# [Exercise aim]
Whenever a line below mentions the word "Uncheck", that line should be copied.

Data records:
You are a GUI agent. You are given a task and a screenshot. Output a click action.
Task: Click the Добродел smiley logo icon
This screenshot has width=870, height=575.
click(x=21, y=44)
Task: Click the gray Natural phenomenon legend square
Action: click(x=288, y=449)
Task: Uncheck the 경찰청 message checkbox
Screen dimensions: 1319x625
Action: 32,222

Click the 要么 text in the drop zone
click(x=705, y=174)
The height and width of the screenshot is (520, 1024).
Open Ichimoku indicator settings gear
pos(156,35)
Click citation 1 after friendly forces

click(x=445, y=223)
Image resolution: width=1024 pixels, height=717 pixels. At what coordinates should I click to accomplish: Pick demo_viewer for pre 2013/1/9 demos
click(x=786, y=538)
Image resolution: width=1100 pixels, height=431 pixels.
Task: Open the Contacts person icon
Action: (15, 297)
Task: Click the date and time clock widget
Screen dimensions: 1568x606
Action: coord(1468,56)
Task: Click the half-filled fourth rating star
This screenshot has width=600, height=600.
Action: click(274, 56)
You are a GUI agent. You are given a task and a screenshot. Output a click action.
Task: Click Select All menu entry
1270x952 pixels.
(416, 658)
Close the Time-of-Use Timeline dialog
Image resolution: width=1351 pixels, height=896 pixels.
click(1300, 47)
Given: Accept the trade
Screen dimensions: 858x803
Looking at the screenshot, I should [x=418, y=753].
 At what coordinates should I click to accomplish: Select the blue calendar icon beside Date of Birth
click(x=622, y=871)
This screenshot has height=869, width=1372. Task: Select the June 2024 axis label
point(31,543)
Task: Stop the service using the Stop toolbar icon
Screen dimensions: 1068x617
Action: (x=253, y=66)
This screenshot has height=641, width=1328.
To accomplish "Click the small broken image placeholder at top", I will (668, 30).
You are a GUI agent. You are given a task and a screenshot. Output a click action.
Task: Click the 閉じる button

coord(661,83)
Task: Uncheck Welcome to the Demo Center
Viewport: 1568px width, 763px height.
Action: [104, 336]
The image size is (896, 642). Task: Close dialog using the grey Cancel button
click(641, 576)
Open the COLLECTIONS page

# [Finished exercise]
Task: Uncheck the 경찰청 message checkbox
Task: Uncheck Welcome to the Demo Center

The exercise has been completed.